Name: Brooke Danielle Kiesling
From: Rockford, Illinois
Votes: 0

In The Driver’s Seat

Brooke Kiesling

10/15/2020

In The Driver’s Seat

Finally being sixteen, fifteen even, is both exhilarating and scary. Scary, more so, for the parents. Before you can get 10 and 2, you’ll need to enroll into a driver education course. It is crucial that each driver goes through this course to get the knowledge required to operate a vehicle safely and efficiently.

Any driver can agree that people can be crazy on the road. Whether it’s not using a blinker, speeding, drunk driving, texting while driving, cutting people off, or swerving, all of these put other lives at risk. By taking a drivers education course you can gain a better understanding of the do’s and don’ts of driving. The more people with this knowledge, the better chance we have to reduce the number of deaths while driving each year.

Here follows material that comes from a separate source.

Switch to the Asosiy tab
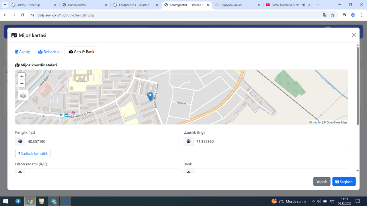The width and height of the screenshot is (367, 206). click(23, 52)
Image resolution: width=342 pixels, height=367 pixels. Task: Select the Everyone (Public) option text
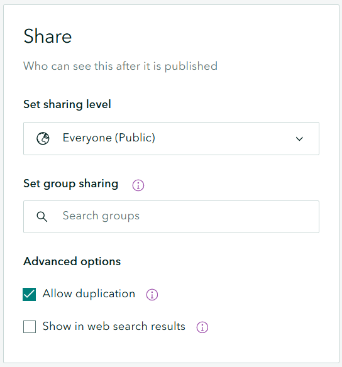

There are steps that can be taken to reduce the number of deaths due to driving. Parents can enroll their child into a drivers education course and instill good driving habits. Practice what you preach. More than likely your child, at some point in their childhood, is watching you drive. If you have bad habits your child could pick up on those later in life. Phones, along with other forms of distracted driving, are a major factor in a lot of accidents. It is important that we set an example to all drivers and simply put the phone away. The text message or notification is not more important than your life or the lives of others.

Witnessing a car accident is a very unsettling feeling. You feel nearly helpless. I haven’t been in a car accident myself, but I know of people who have. Those incidences have ranged from distracted driving, black ice, view obstruction, being in the line of travel of another accident, and speeding. Some accident factors are out of our individual control. If we can prevent possible accident factors, we should try each day to do so. Looking down for even a second can cost you your life or someone else’s life. The things we learn in drivers education may seem like common sense and simple to follow, but so many people oversee these. It doesn’t take much for an accident to occur, so it is important we drive defensively.

Even if I consider myself a safe and defensive driver, there are always areas I can improve on. I can predict my stopping distance better by choosing to slow down sooner. I can even improve how I turn corners. Each time I drive I can practice driving a little better in each area I feel like needs some sprucing up. I can help others by reminding them to drive safely each time we leave school and observe the way they drive.

To conclude, it is crucial as drivers, students, and adults that we remember the importance of safe driving and becoming defensive drivers. One by one, course by course, we can gradually decrease the amount of deaths due to driving by driving safe and driving right.